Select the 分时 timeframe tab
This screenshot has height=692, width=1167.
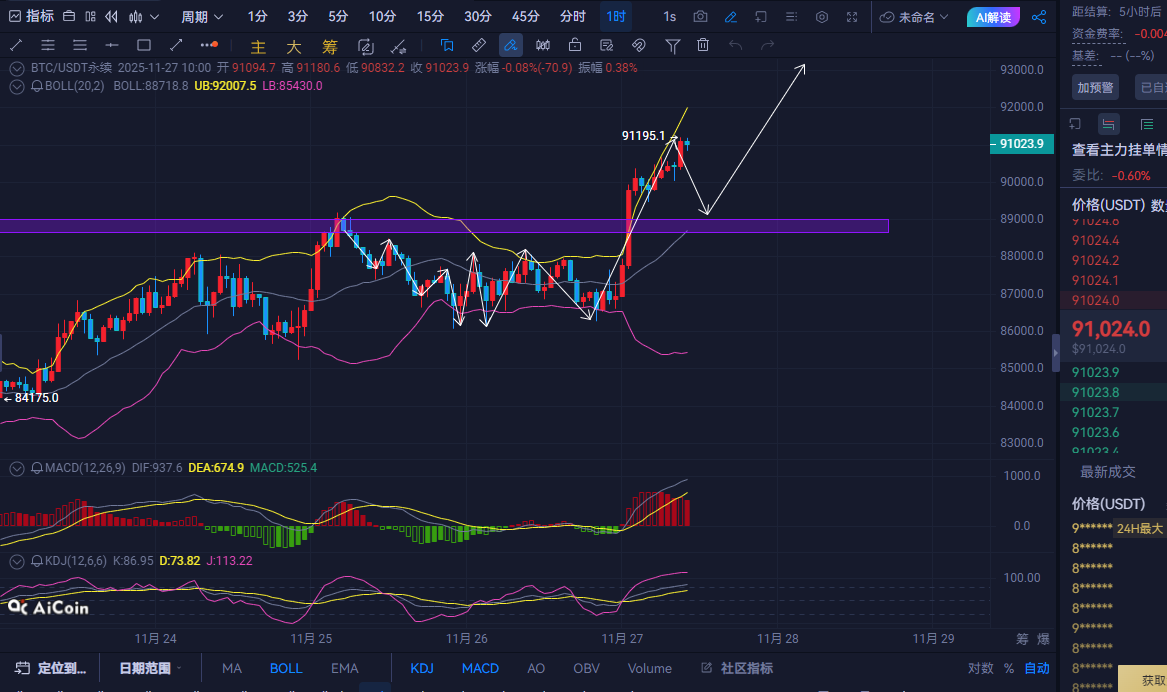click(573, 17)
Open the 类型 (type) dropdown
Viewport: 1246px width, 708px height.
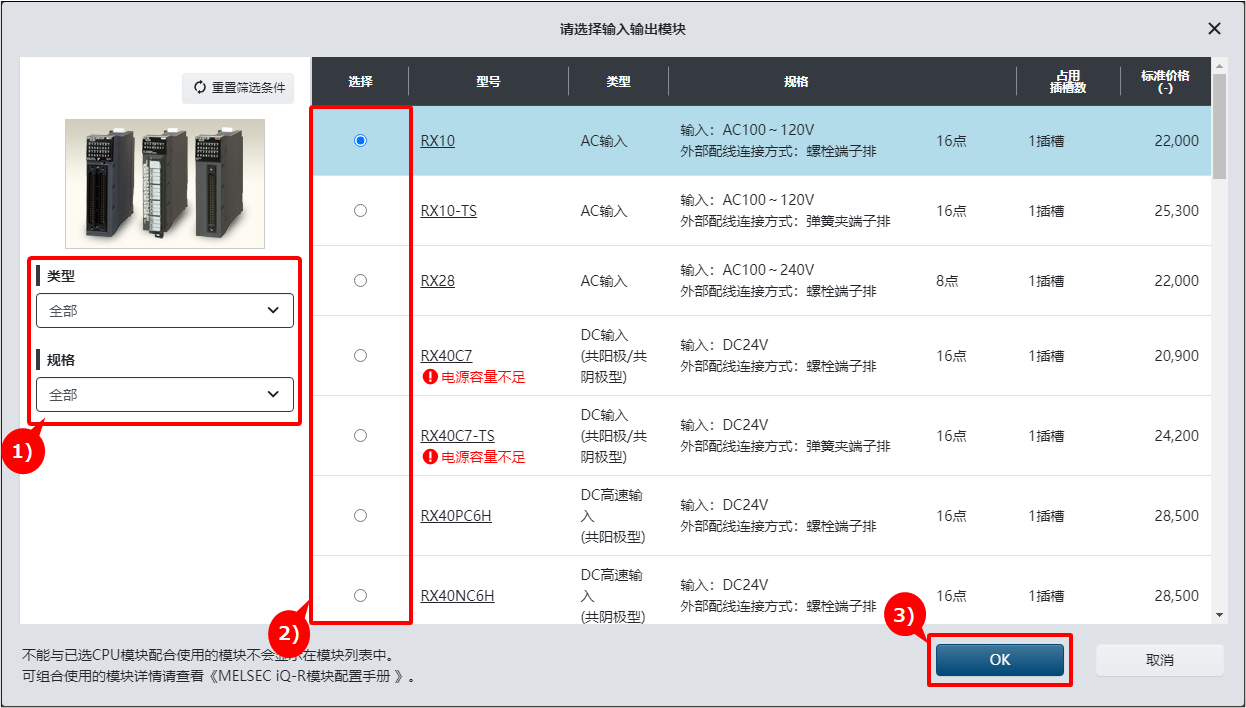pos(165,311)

────

### Exercise directions
What is needed is a word-for-word restatement of the entries, minus any pictures.

### Written response
Select the 分时 timeframe tab
This screenshot has height=692, width=1167.
click(573, 17)
Open the 类型 (type) dropdown
Viewport: 1246px width, 708px height.
pos(165,311)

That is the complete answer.